DeSantis, who turned 44 last month, was a political novice in 2012 when he ran for Congress in a safe GOP district in the wealthy suburbs of Jacksonville. He quickly became a Fox News favorite, attacking the Barack Obama White House and Democrats generally and soon parlayed that into a run for governor in 2018.
In the Republican primary campaign, he had been running far behind Florida’s agriculture commissioner, Adam Putnam, the party establishment favorite who had served in the state legislature and Congress, when he sought out and received an endorsement from then-President Trump.
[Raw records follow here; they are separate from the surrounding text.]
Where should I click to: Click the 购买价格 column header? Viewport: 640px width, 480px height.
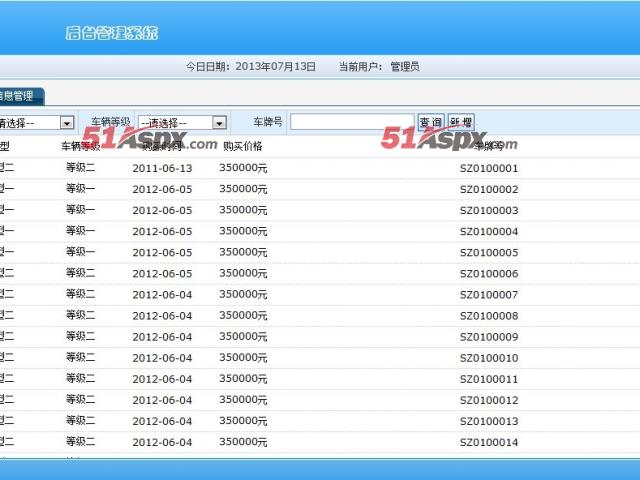point(242,146)
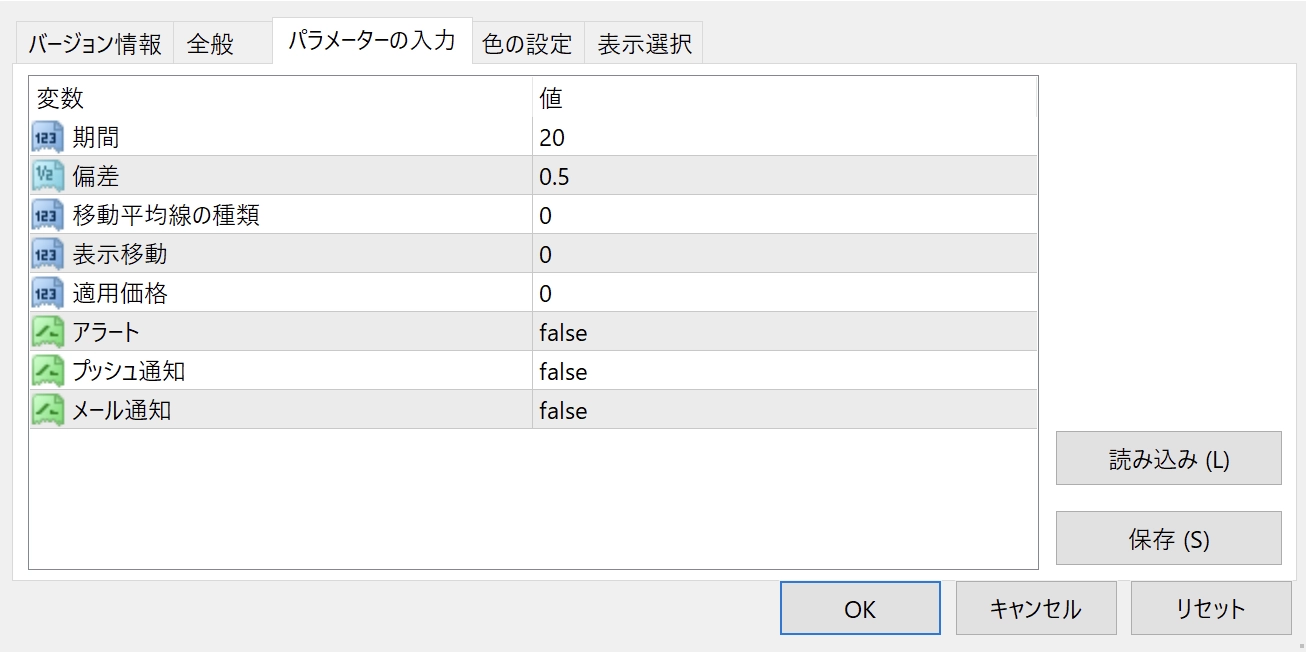Select the アラート false value
The height and width of the screenshot is (652, 1306).
click(x=563, y=333)
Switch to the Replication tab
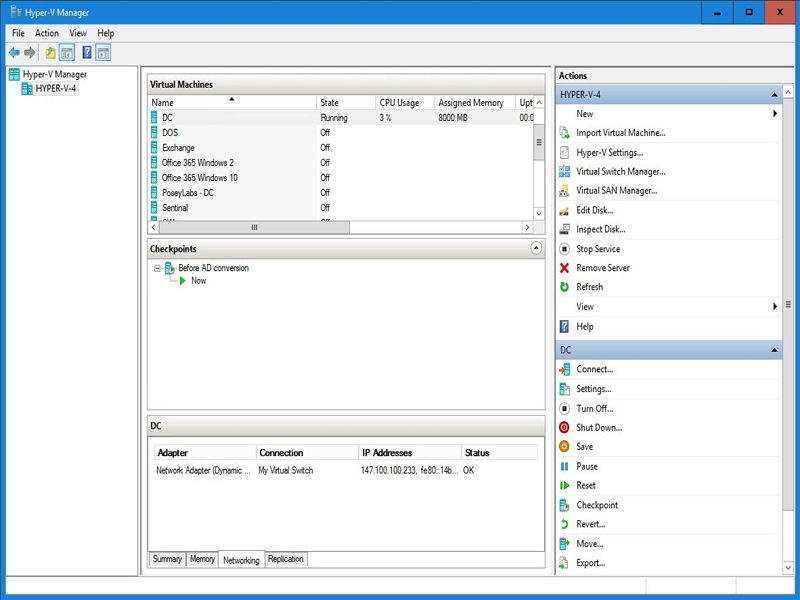The image size is (800, 600). coord(286,559)
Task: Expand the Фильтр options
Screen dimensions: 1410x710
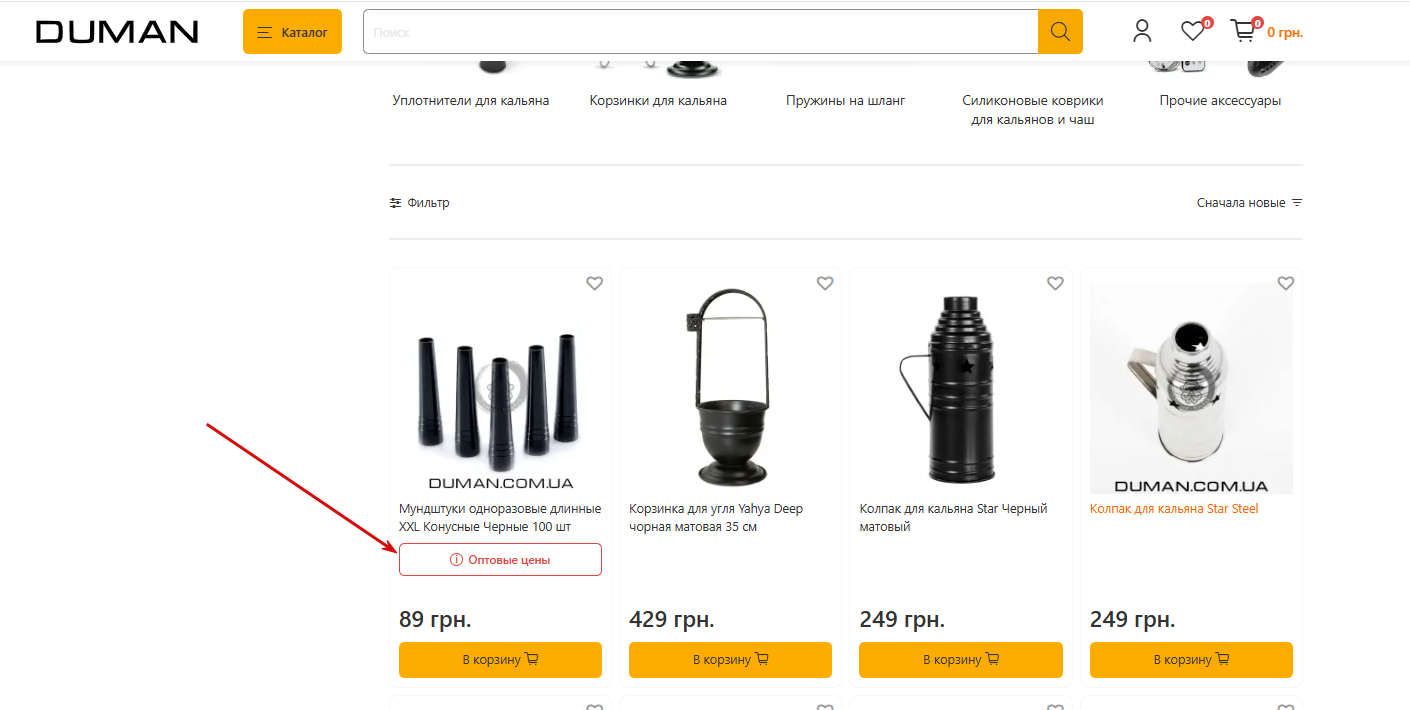Action: pyautogui.click(x=420, y=203)

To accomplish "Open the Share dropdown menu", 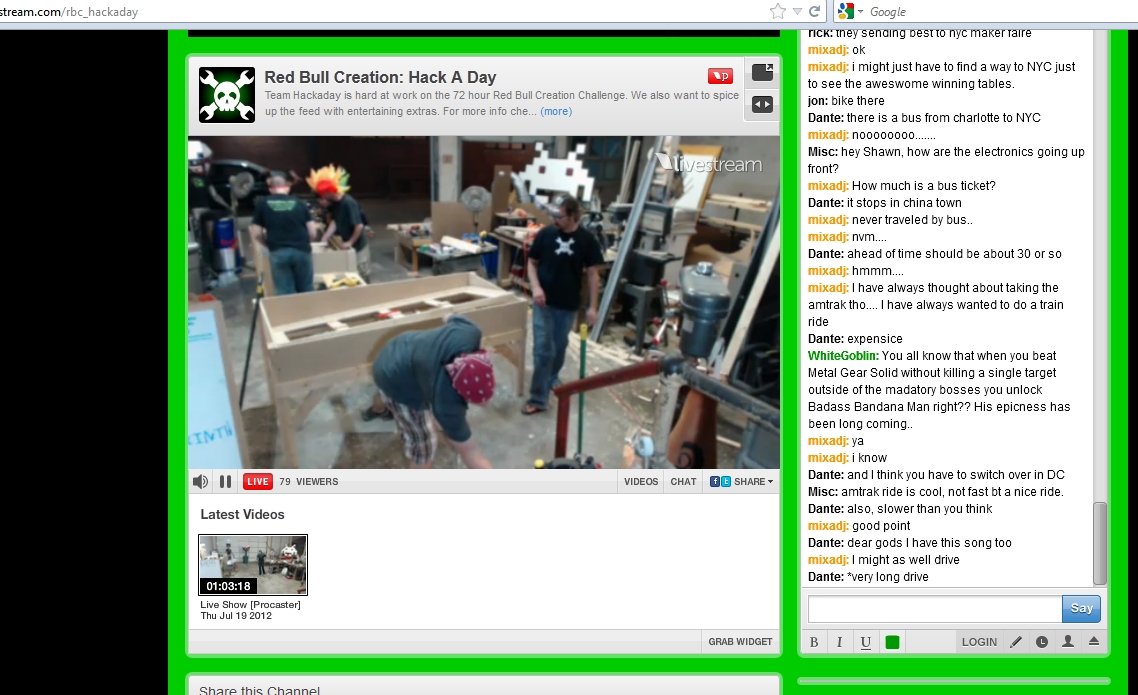I will click(742, 482).
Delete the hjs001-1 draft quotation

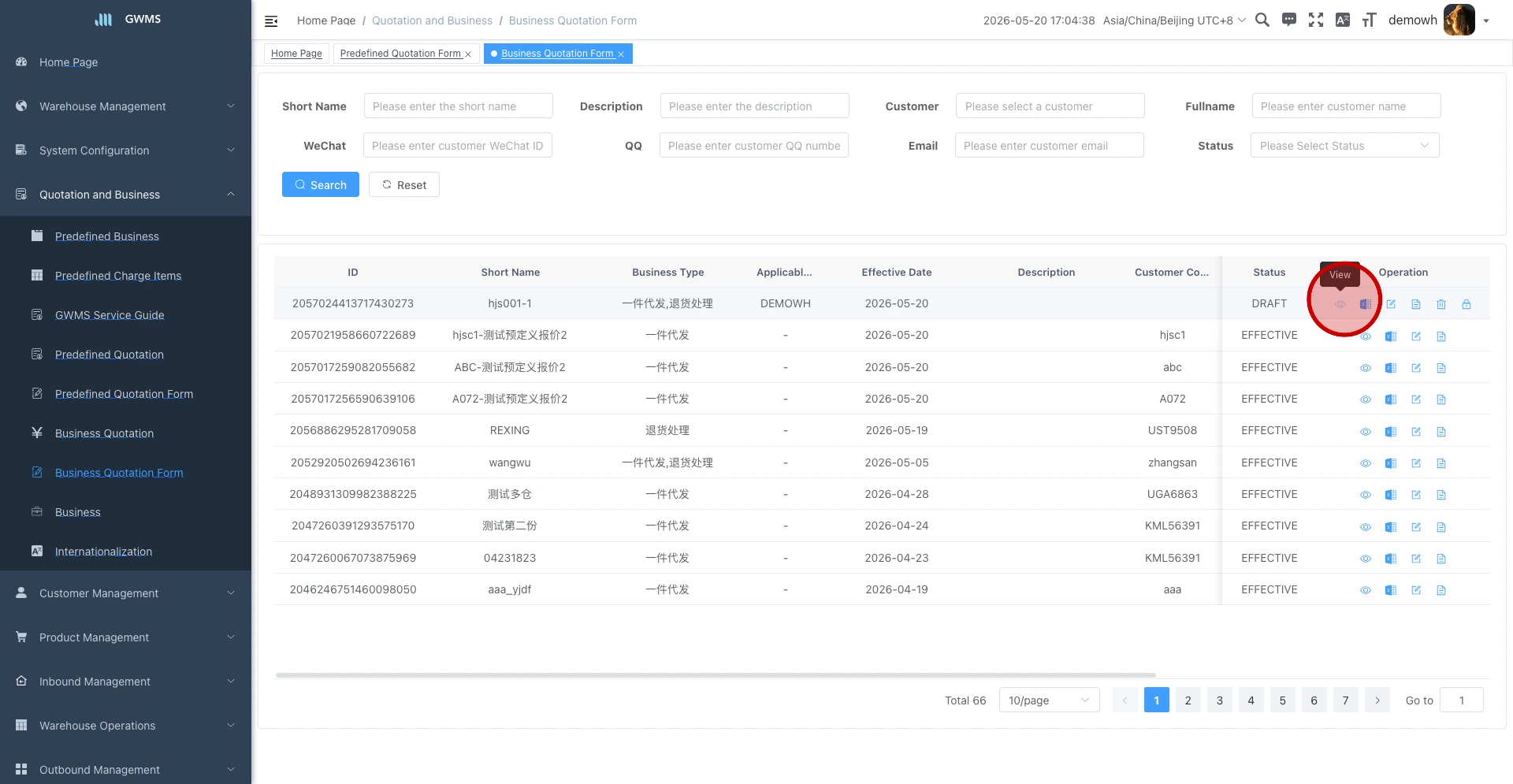[1441, 304]
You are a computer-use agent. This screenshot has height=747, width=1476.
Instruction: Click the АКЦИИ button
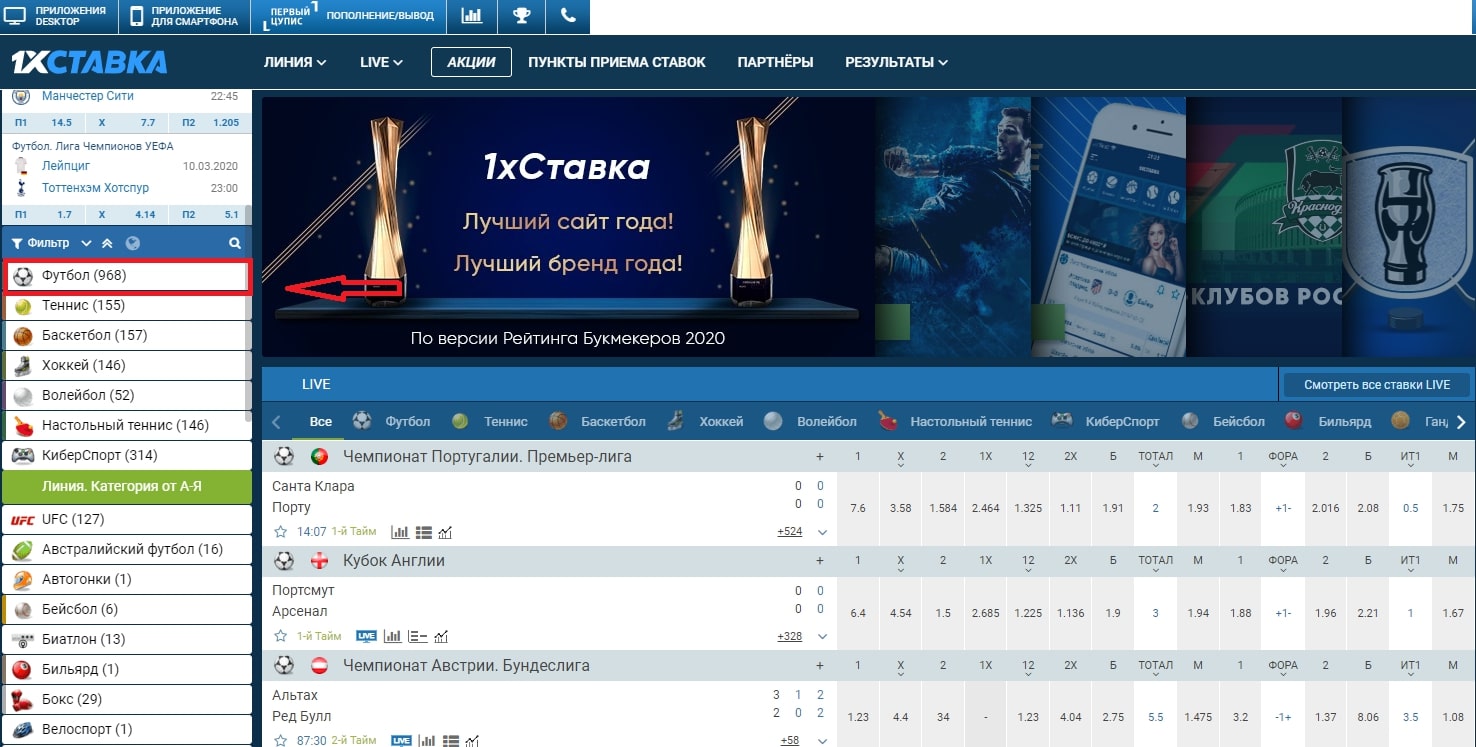[x=471, y=62]
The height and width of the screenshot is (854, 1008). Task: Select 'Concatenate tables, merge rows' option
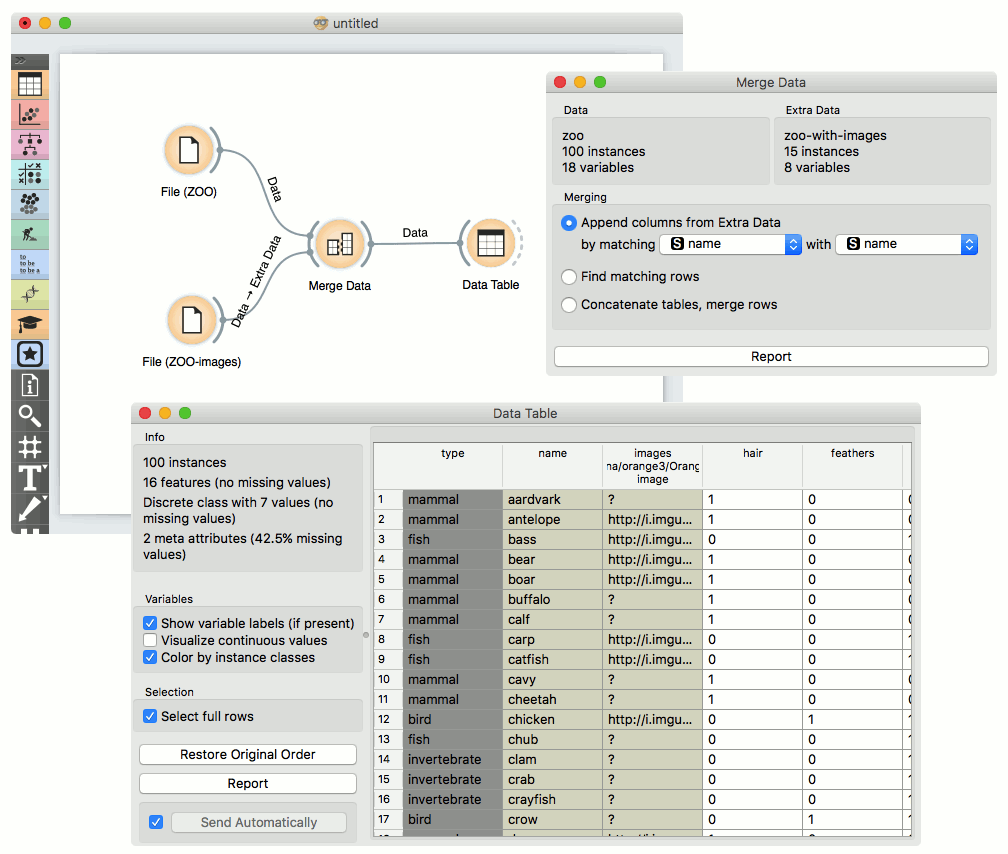tap(569, 305)
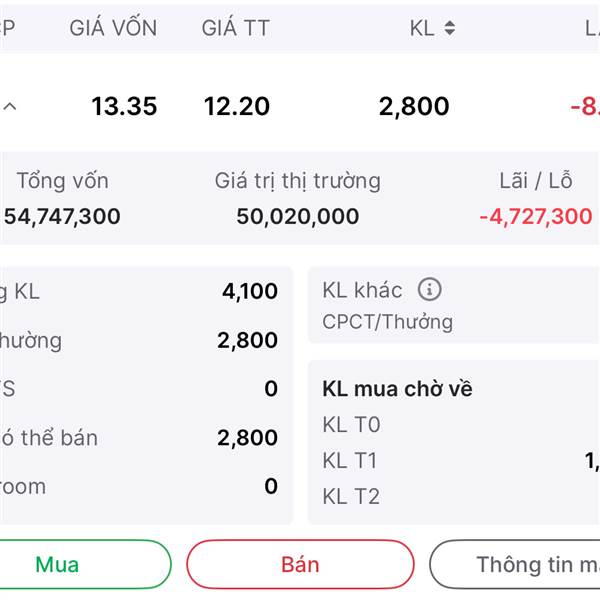Click the KL column header
600x600 pixels.
(x=422, y=28)

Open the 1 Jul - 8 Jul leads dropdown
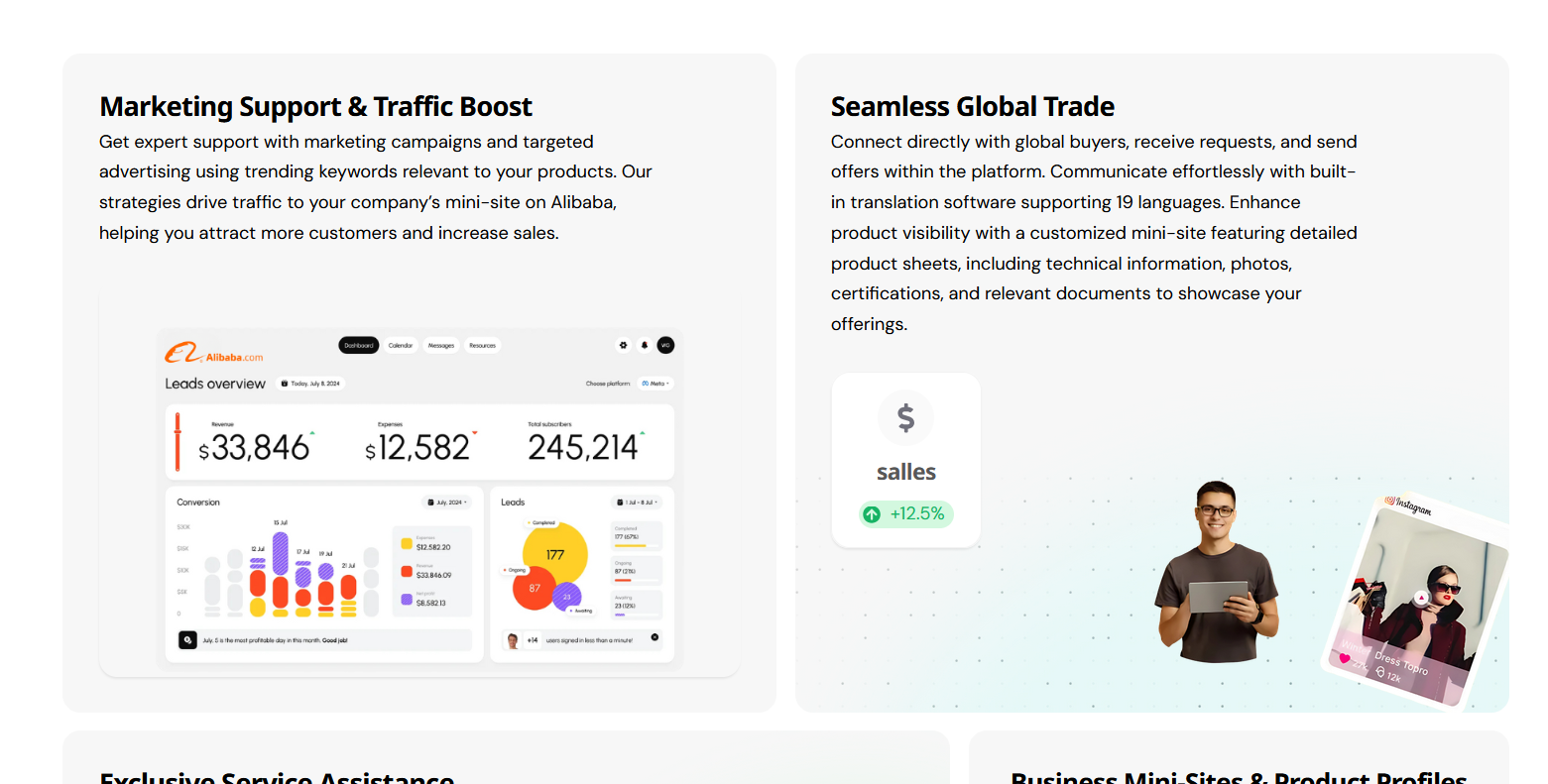637,503
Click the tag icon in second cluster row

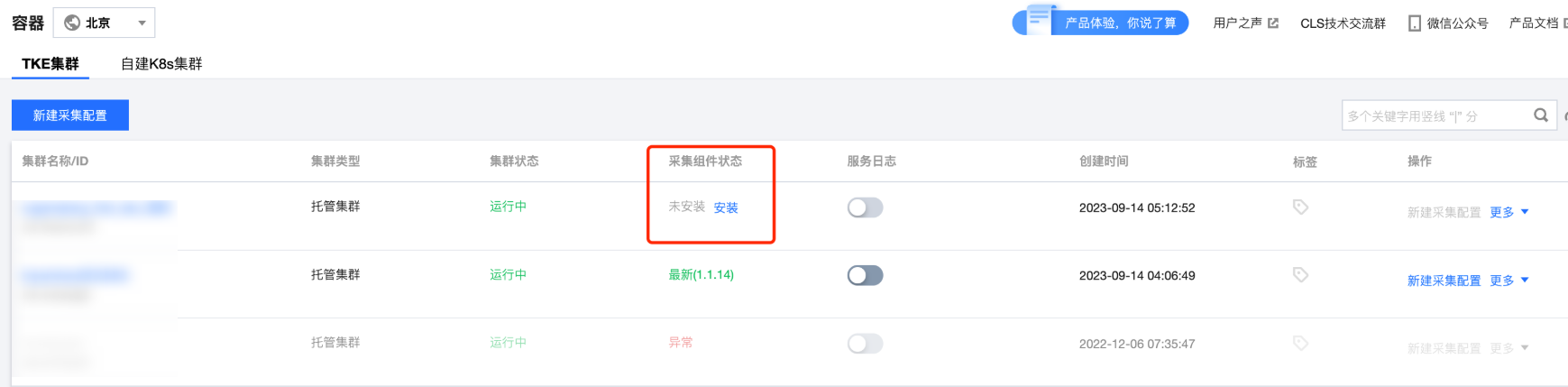[1300, 275]
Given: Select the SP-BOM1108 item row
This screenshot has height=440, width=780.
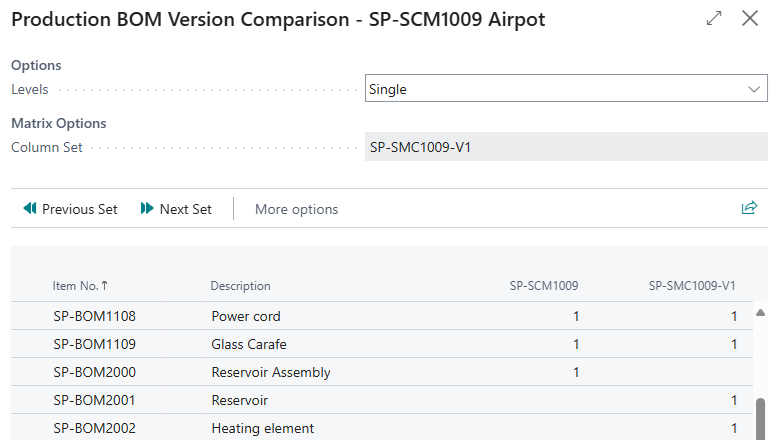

That quickly lifted him into the lead, and he romped to the GOP nomination, although he then barely squeaked past Democratic nominee Andrew Gillum, even though Gillum was under FBI investigation for alleged corruption.
DeSantis spent his first year in office governing as a mainstream Republican before turning back toward the Trumpist wing of the party when COVID-19 hit in early 2020. That approach, appealing to his base but actively antagonizing critics, had him polling just a few points ahead of Crist in September ― until Category 4 Hurricane Ian made landfall at Fort Myers and gave DeSantis nonstop television exposure over the coming weeks. The storm and its aftermath gave him the chance to present himself as a relatively normal Republican leader doing a capable job just as many voters first started paying attention to the race.
In his election night victory speech, though, DeSantis was back to his base-pleasing self. Rather than reach out to Floridians who voted against him, DeSantis bragged about the fights he picks with those who disagree with him. ”We will never ever surrender to the woke mob. Florida is where woke goes to die,” he said.
This was Crist’s second try as a Democrat to regain the job he held as a Republican from 2007 through 2011. He was the Democratic nominee in 2014, too, when he wound up losing to then-Gov. Rick Scott by 64,000 votes ― a single percentage point.
Crist, as the governor in 2010, tried to run for the U.S. Senate, first as a Republican against Rubio and then as an independent when it became clear Rubio would win the GOP nomination. Rubio, who at the time was out of office after serving as the speaker of the state House, is this fall seeking his third term in the U.S. Senate.
In both his previous runs for the office, Crist was able to raise enormous sums for his campaign but had difficulty this time against DeSantis, as Democratic donors instead turned toward what are seen as more winnable races across the country.
Crist then ran for and won a congressional seat in St. Petersburg in 2016 as a Democrat, winning reelection in 2018 and 2020 before resigning the office on Aug. 31 to focus on the governor’s race.
That congressional district, which was redrawn by Republicans to favor them, is likely to be a GOP pickup in their bid to retake control of the House.